Required work: Can you write out every one of the rows below exactly as they appear, with no changes?

Data provided:
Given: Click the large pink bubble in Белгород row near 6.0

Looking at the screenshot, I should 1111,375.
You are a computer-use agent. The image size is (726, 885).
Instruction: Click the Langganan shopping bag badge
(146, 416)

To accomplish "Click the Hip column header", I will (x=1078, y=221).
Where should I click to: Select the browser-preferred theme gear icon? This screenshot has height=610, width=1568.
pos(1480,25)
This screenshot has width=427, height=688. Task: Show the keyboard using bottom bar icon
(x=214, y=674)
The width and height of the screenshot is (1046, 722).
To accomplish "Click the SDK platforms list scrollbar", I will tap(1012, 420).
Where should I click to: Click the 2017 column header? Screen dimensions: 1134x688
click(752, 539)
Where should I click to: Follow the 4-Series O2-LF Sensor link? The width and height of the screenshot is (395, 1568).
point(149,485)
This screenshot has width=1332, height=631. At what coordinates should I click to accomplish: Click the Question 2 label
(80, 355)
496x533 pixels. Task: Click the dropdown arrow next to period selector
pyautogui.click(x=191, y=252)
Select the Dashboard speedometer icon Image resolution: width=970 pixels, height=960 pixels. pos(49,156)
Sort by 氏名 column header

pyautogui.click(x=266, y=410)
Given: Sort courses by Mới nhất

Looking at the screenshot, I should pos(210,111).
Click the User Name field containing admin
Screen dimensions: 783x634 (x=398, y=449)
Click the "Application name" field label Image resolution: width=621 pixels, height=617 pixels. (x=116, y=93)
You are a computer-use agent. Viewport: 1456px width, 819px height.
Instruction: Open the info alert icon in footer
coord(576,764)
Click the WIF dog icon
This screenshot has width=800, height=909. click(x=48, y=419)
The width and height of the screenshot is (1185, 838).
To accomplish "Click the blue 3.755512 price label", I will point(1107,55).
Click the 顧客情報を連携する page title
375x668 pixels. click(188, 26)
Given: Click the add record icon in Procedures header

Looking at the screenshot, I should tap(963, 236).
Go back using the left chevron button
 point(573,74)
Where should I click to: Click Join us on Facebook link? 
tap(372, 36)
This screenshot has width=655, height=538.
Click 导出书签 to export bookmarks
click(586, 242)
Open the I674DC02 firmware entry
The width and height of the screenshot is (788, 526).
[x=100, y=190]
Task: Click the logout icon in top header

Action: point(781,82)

Task solution:
Given: Click the large pink bubble in Белгород row near 6.0

Looking at the screenshot, I should 1111,375.
You are a computer-use agent. The image size is (726, 885).
Instruction: Click the Langganan shopping bag badge
(146, 416)

To accomplish "Click the Hip column header", I will (x=1078, y=221).
Where should I click to: Select the browser-preferred theme gear icon? This screenshot has height=610, width=1568.
pos(1480,25)
This screenshot has width=427, height=688. Task: Show the keyboard using bottom bar icon
(x=214, y=674)
The width and height of the screenshot is (1046, 722).
To accomplish "Click the SDK platforms list scrollbar", I will tap(1012, 420).
Where should I click to: Click the 2017 column header? Screen dimensions: 1134x688
click(752, 539)
Where should I click to: Follow the 4-Series O2-LF Sensor link? The width and height of the screenshot is (395, 1568).
point(149,485)
This screenshot has width=1332, height=631. At what coordinates should I click to accomplish: Click the Question 2 label
(80, 355)
496x533 pixels. Task: Click the dropdown arrow next to period selector
pyautogui.click(x=191, y=252)
Select the Dashboard speedometer icon Image resolution: width=970 pixels, height=960 pixels. pos(49,156)
Sort by 氏名 column header

pyautogui.click(x=266, y=410)
Given: Sort courses by Mới nhất

Looking at the screenshot, I should pos(210,111).
Click the User Name field containing admin
Screen dimensions: 783x634 (x=398, y=449)
Click the "Application name" field label Image resolution: width=621 pixels, height=617 pixels. (x=116, y=93)
You are a computer-use agent. Viewport: 1456px width, 819px height.
Instruction: Open the info alert icon in footer
coord(576,764)
Click the WIF dog icon
This screenshot has width=800, height=909. click(x=48, y=419)
The width and height of the screenshot is (1185, 838).
To accomplish "Click the blue 3.755512 price label", I will point(1107,55).
Click the 顧客情報を連携する page title
375x668 pixels. click(188, 26)
Given: Click the add record icon in Procedures header

Looking at the screenshot, I should tap(963, 236).
Go back using the left chevron button
 point(573,74)
Where should I click to: Click Join us on Facebook link? 
tap(372, 36)
This screenshot has width=655, height=538.
Click 导出书签 to export bookmarks
click(586, 242)
Open the I674DC02 firmware entry
The width and height of the screenshot is (788, 526).
[x=100, y=190]
Task: Click the logout icon in top header

Action: point(781,82)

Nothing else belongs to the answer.